Key Addition: Darius White

The Skinny: After a rash of injuries decimated the defensive backfield in the first two weeks of the season, Walker jumped into the Ohio State game with just three days of training as a safety, and spent the rest of the season playing alongside Michael Lowe, and boy, did he make his 10 games count.

Walker was the second-leading tackler on the team behind Lowe, tallying 65 stops to Lowe's 67, and added 0.5 TFL, three pass breakups and one forced fumble. With Jackson declaring early for the NFL, and both Walker and Sonny Dykes saying that the sophomore-to-be will be moving back to corner (where he was recruited to play), Walker doesn't have to shuttle around the defensive backfield anymore. Walker adds rare experience to the cornerback group, and the Bears will need it.
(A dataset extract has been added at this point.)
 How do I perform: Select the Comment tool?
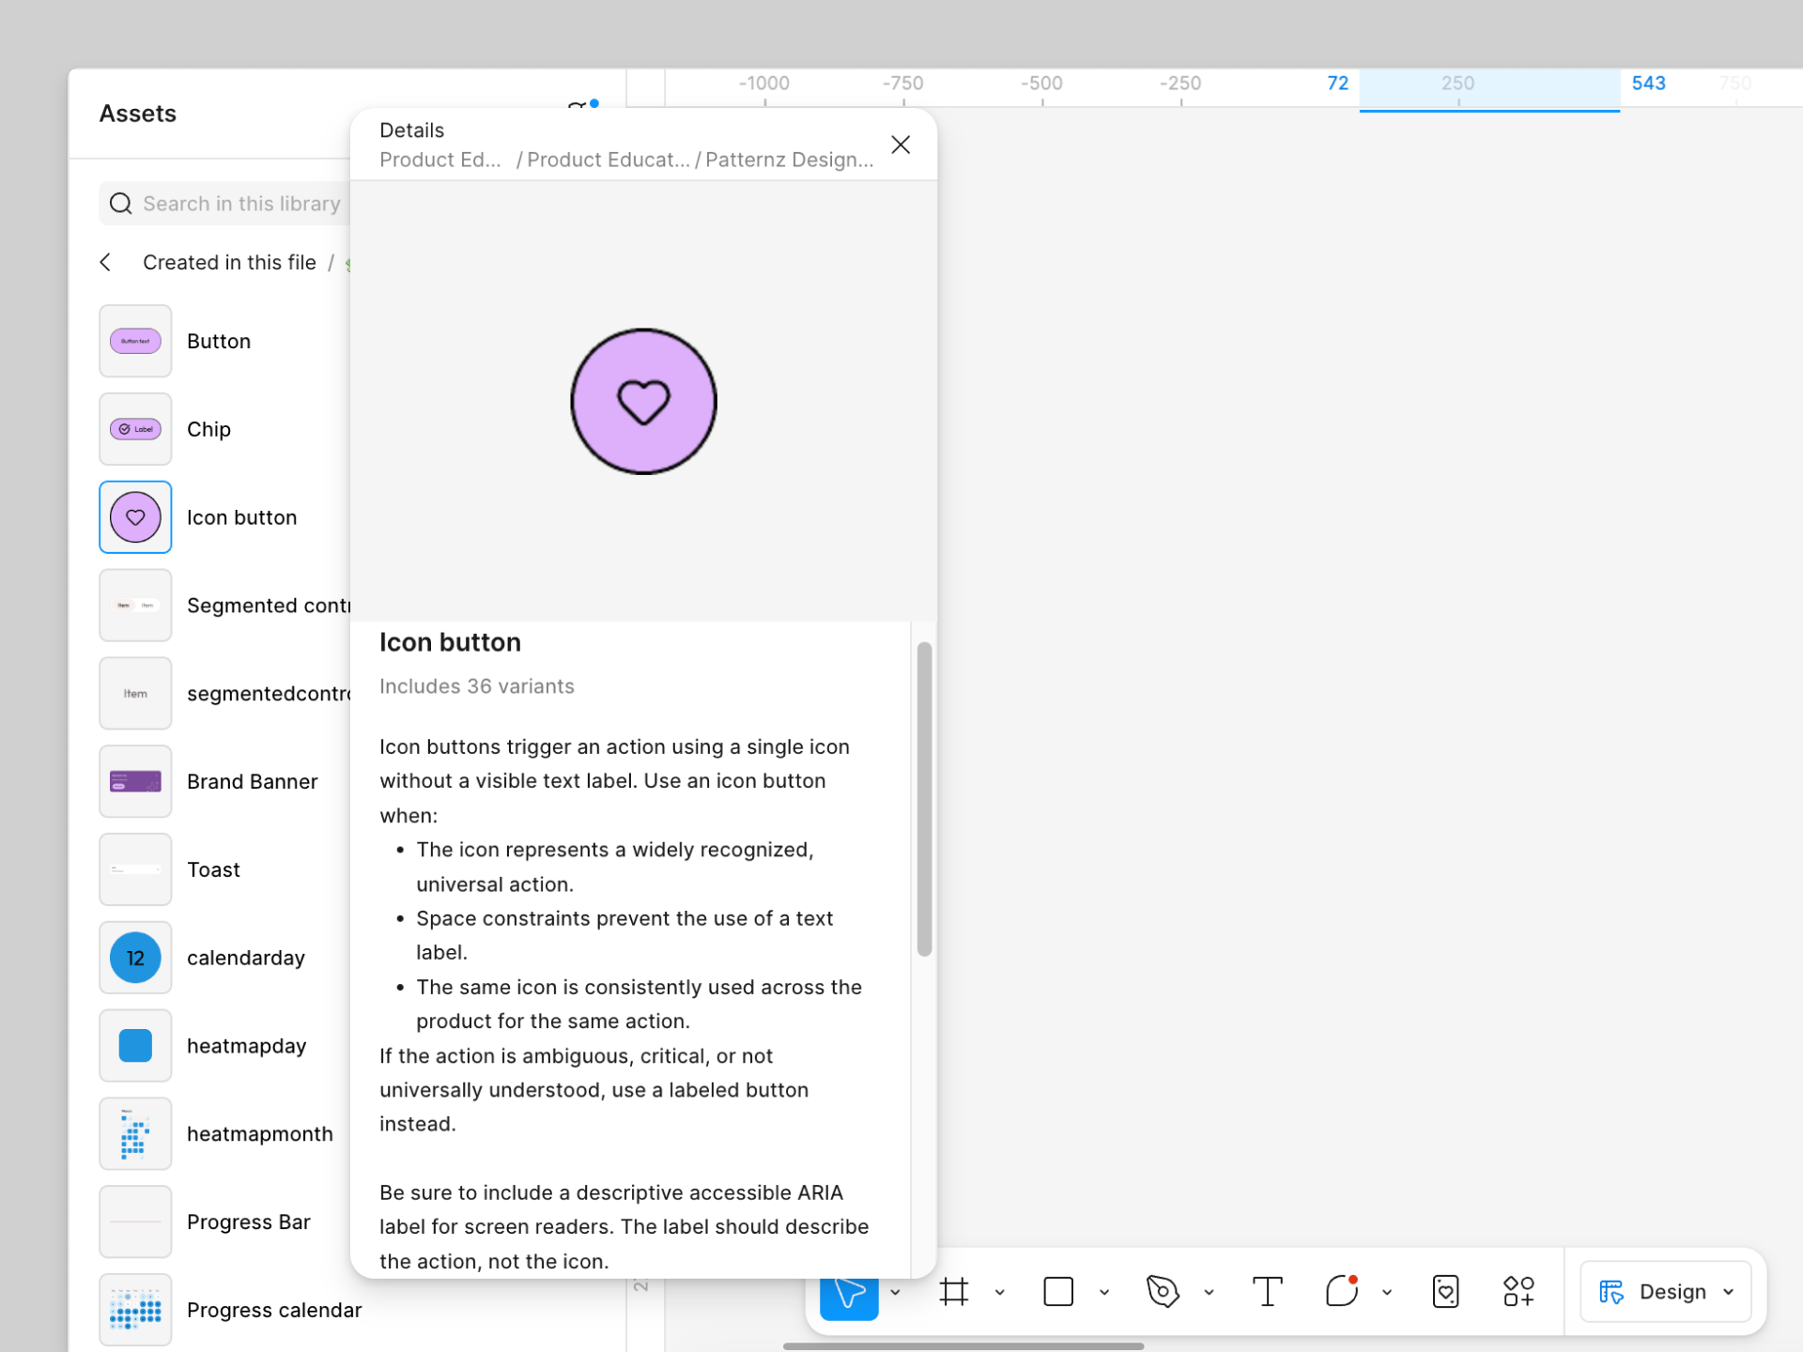[1342, 1292]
Last season, Willis, Dozier and Lee all filled in for the injured McClure opposite of Jackson, and had uneven results -- at times encouraging and at times maddening. Dozier played in all 12 games, with four starts, making 17 tackles and breaking up two passes. Lee was the most mercurial, playing in just six games with two starts, making 15 tackles, one tackle for loss and breaking up one pass. Lee was in the doghouse of defensive backs coach Randy Stewart for his inconsistent play, and the redshirt senior-to-be will likely fall behind his younger compatriots, particularly if Allensworth continues his trajectory from the end of the season. Before going down with a noggin-knocker that shelved both himself and Cheek, Allensworth was well on his way to rounding back into form from an ACL injury he suffered during his senior year at Menifee (Calif.) Heritage.

Nickel
atoe
Sam Atoe

The Contenders:
Sam Atoe (6-0, 205, Jr)
Stefan McClure (5-11, 200, RJr)
Cameron Walker (5-11, 180, So)
Key Additions: Atoe, McClure (returning from injury)

The Skinny: If McClure doesn't have the get-up-and-go that he used to, his run support strength adn eye for the game could be utilized at nickel, and given how porous the defensive backfield was this last season, teams will try to go hard in the passing game to try and test whether those holes still exist. Having McClure as an extra man back there could help to alleviate some of the stress.

Apart from that possibility, Atoe was brought in specifically to be a nickel back, and it's hard to think that he won't get right into the thick of things this spring.

"I think Sam Atoe is one of the better players I've watched play all year. We really love the way he plays football. I'm excited about him," said Dykes. "I felt like, watching the film, this recruiting cycle – specifically, junior college players – I felt like he was as good as anybody, just the way he played the game, the passion he plays with, his versatility. He's a runner, he's a hitter. When we met the kid, I thought he was a perfect fit. He's very mature, he's very focused. He has a passion for football. He's one of those guys that grew up in the Bay Area, and playing at Cal means a lot to him."

With Walker's experience last year at safety, and his pedigree as a corner, nickel seems to be a perfect fit for him, as well, so there are several options the Bears can turn to, depending on the situation. Walker has more speed, Atoe is a big hitter and McClure brings veteran savvy. Any way Cal goes, it should have a strong nickel back.